__Task directions__. A partial copy is required: transcribe exactly the lines from the one containing "The height and" through the last line below, without any pictures.

(Dataset excerpts)

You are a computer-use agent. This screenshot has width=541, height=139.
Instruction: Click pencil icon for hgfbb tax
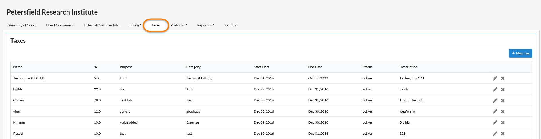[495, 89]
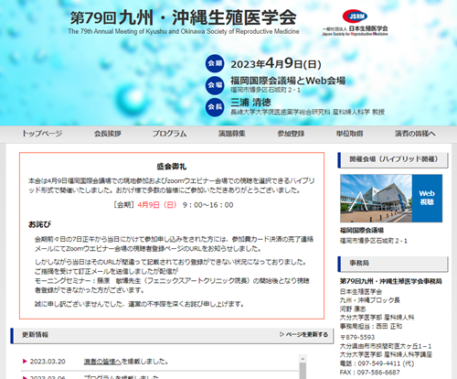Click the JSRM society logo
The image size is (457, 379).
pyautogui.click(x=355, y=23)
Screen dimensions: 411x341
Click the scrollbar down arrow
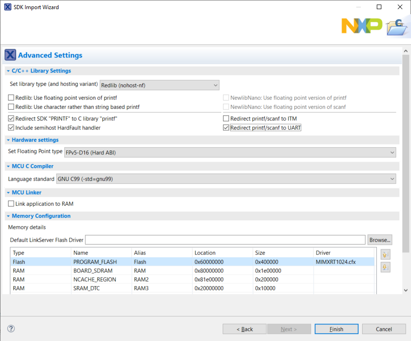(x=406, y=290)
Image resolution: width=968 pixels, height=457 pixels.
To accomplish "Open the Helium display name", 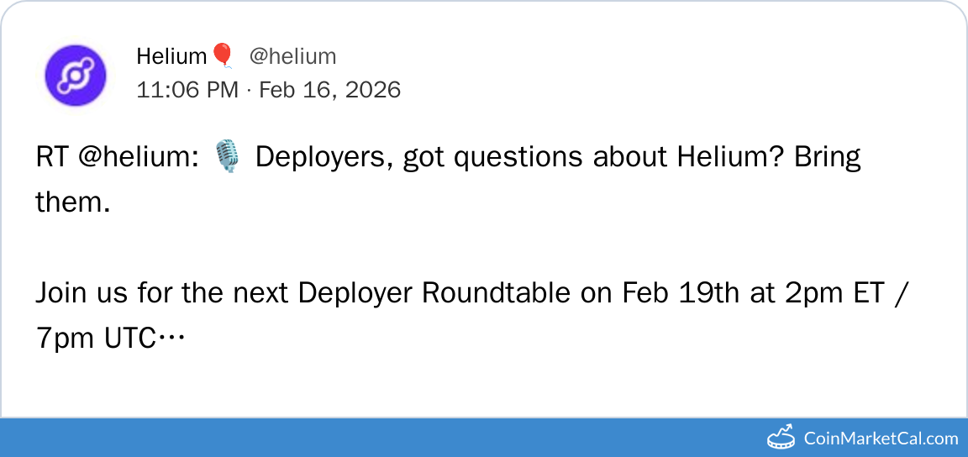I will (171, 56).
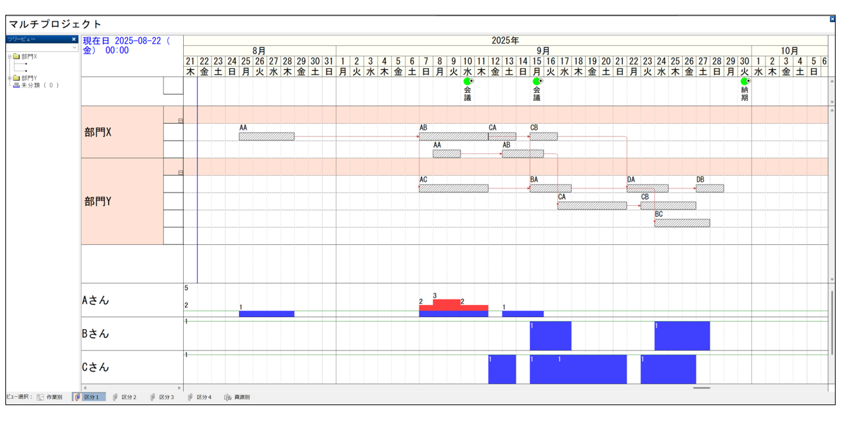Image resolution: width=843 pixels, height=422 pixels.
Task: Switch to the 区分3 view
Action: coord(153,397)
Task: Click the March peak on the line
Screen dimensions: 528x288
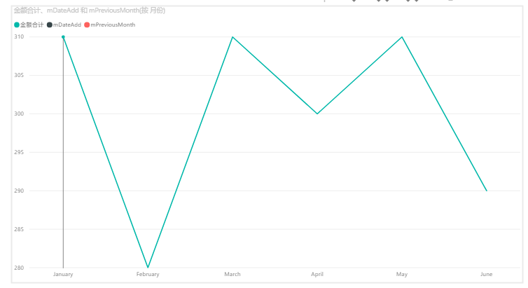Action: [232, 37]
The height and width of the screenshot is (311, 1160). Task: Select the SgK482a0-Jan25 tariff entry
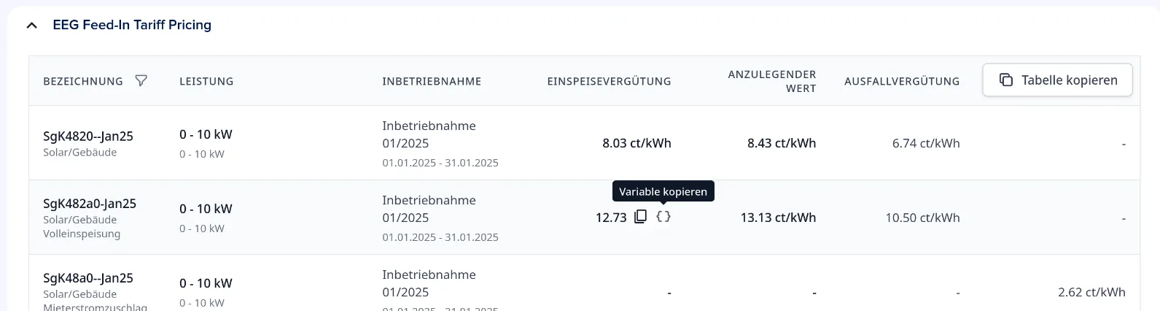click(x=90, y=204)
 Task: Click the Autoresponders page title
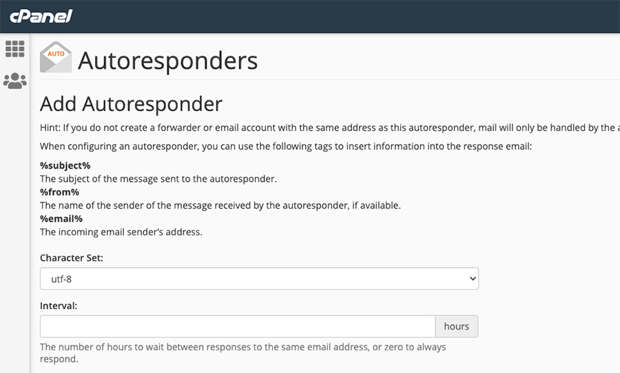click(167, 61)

__Result of this task__.
The height and width of the screenshot is (311, 1160). Task: Select the SgK482a0-Jan25 tariff entry
click(x=90, y=204)
 Task: Click the Autoresponders page title
click(167, 61)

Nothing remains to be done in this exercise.